L’asile aux Etats-Unis réduite comme peau de chagrin

Des juristes américains reviennent sur les différentes étapes du droit d’asile aux Etats-Unis et montrent comment l’administration Trump a monté un mur juridique contre les demandeurs d’asile.

Même s’il n’est plus président, Donald Trump a marqué durablement le domaine du droit d’asile aux Etats-Unis en montant un véritable maillage juridique contre les migrants qu’il ne sera pas aisé de détricoter. Le décryptage de ces nouvelles réglementations est au cœur du livre de trois juristes, Andrew I. Schoenholtz, Jaya Ramji-Nogales et Philip G. Schrag, paru aux éditions Georgetown University Press, non traduit en français. En promettant à ses électeurs de les « protéger » contre les migrants venus traverser illégalement la frontière, Donald Trump s’est différencié de ses prédécesseurs par la sévérité de sa politique et la brutalité du traitement des migrants. On se souvient des images d’enfants séparés de leurs parents. En plus du mur physique promis, Trump a mis en place un mur juridique pour entraver les demandes d’asile dans son pays. Parmi les changements drastiques opérés sous Trump, les auteurs soulignent les multiples procédures. Par exemple, en accélérant le traitement des dossiers et l’expulsion des demandeurs, il est alors plus difficile pour ces derniers d’obtenir des conseils juridiques professionnels pour faire leur demande. Le dépôt même des demandes est rendu difficile. Une bureaucratisation numérique à outrance a été mise en place pour empêcher le dépôt des demandes. En octobre 2019, le site web de l’USCIS (United States Citizenship and Immigration Services) sur lequel les étrangers font leur demande de carte verte a été mis à jour pour rejeter les déclarations où il restait un champ vide. Le site refusait par exemple les déclarations quand le candidat avait laissé en blanc le champ pour un deuxième prénom, plutôt que d’écrire « N/A ».

L’administration Trump a pris plusieurs mesures pour rendre plus difficile la gestion des dossiers par les juges et, par conséquent, pour les demandeurs d’asile d’obtenir réparation devant le tribunal de l’immigration. Le temps d’étude des dossiers et le temps de l’audience ont été réduits. L’évolution professionnelle même des juges a été retoquée afin qu’ils abattent un maximum de dossiers s’ils veulent évoluer professionnellement. Pour obtenir une évaluation professionnelle satisfaisante, le juge doit résoudre au moins 700 affaires par an. Cette politique a transformé les tribunaux de l’immigration en «justice à la chaîne».

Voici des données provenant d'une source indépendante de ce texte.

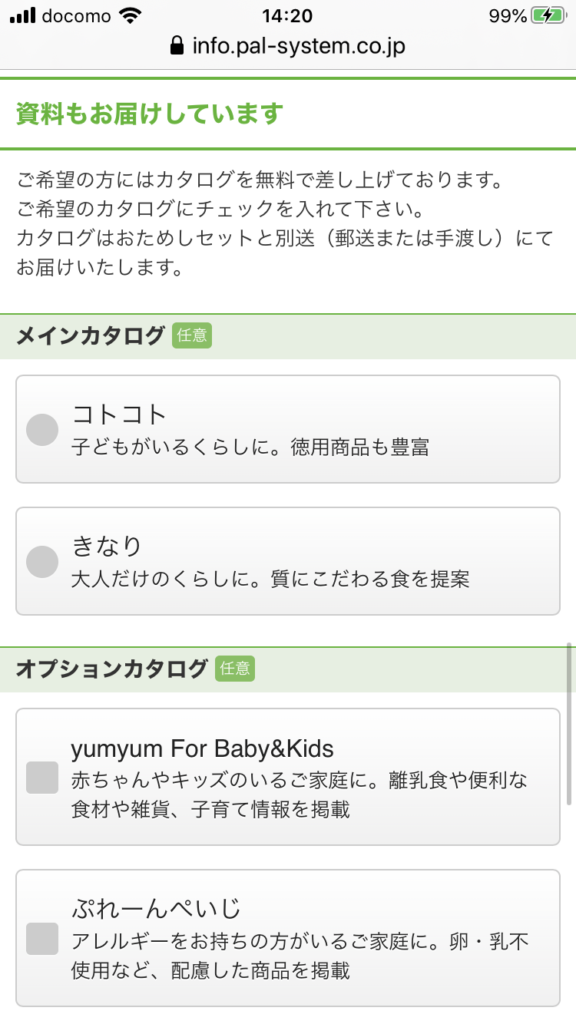Select the きなり radio button
The height and width of the screenshot is (1024, 576).
pos(42,562)
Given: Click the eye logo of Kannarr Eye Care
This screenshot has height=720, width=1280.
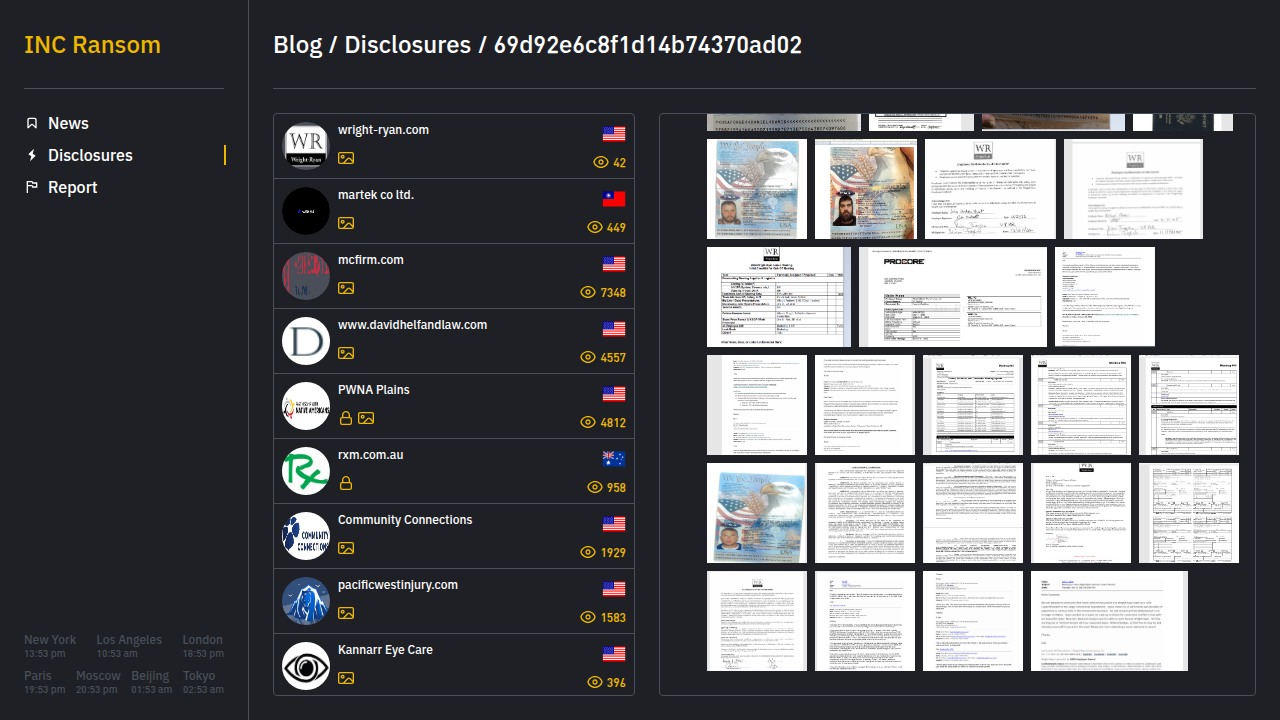Looking at the screenshot, I should (x=306, y=666).
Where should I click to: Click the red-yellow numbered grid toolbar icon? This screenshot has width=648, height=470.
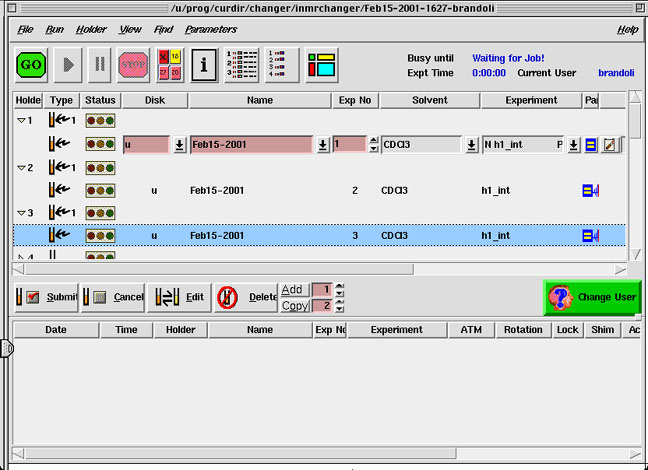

Parmi les restrictions, l’administration a réduit les motifs d’asile, comme les violences faites aux femmes victimes de persécution d’un conjoint ou d’un membre d’un gang. Les menaces de mort ne sont plus considérées comme de la persécution. Plus grave, la torture par un agent public n’est pas de la torture. « La nouvelle règle distingue les fonctionnaires tortionnaires en deux catégories : ceux qui agissent “sous couvert de la loi” et ceux qui ne le sont pas. La torture exercée par la deuxième catégorie n’est plus considérée comme de la torture. » Par conséquent, une personne craignant d’être torturée par un fonctionnaire de police, si elle ne peut pas prouver qu’il agissait “sous couvert de la loi”, elle ne sera pas protégée.

Et entre autre dérive de l’administration : les informations sur le demandeur d’asile ne sont plus confidentielles et peuvent être divulguées, le mettant lui et sa famille en danger.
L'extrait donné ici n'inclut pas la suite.